As I was putting together my list, I started thinking, you know, Primary and Crisis could almost be considered part of the same series. Same with all of Michael Moore's films. And The War Room and A Perfect Candidate. And The Hamster Factor and Lost in La Mancha. And Grass and Chang. And all of Flaherty's films.
This seems like a stretch.
Oh yeah, definitely. I was more just saying, I was surprised how interconnected the titles on my list seemed to be, in terms of the same group of filmmakers often appearing over and over again and also the same subject matter (homelessless, political campaigning, soldiers, concerts, genocide).
The other issue is that combining films into series could hurt those films' placement on the final list (or cost them a spot all together).
The opposite seems more likely to me. Considering the entire Up Series as a single title avoids vote splitting. Or am I confused about how the phase two fancy math works?
In phase two, everyone's going to rate all the shortlisted films that they've seen (and remember) on a scale of 1-10. The films will then be ranked by average score (which will by weighted by the number of votes). So vote-splitting shouldn't really be an issue.
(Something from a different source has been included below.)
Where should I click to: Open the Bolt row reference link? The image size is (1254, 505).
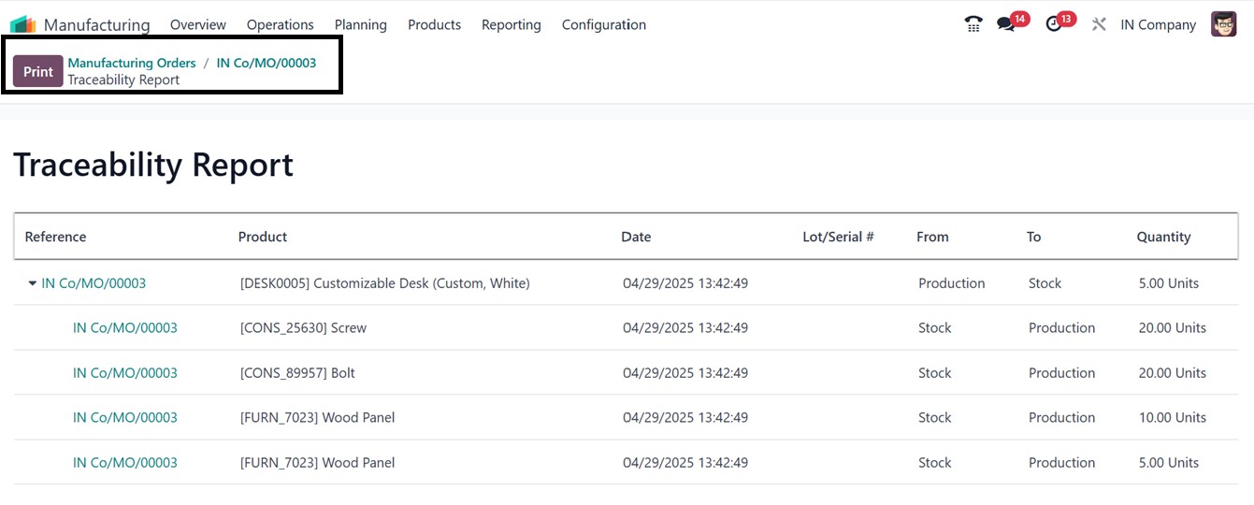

I mean, I can't imagine half of us thinka
35 Up is mediocre while
42 Up is sublime, while the other half thinks the opposite.
The main advantage of considering the films a single entity is that it prevents the individual films in the series from hogging seven different spots on our final Top 100. I don't think films with just two parts (
Grey Gardens,
The Beaches of Agnes,
Paradise Lost, etc.) need that same consideration.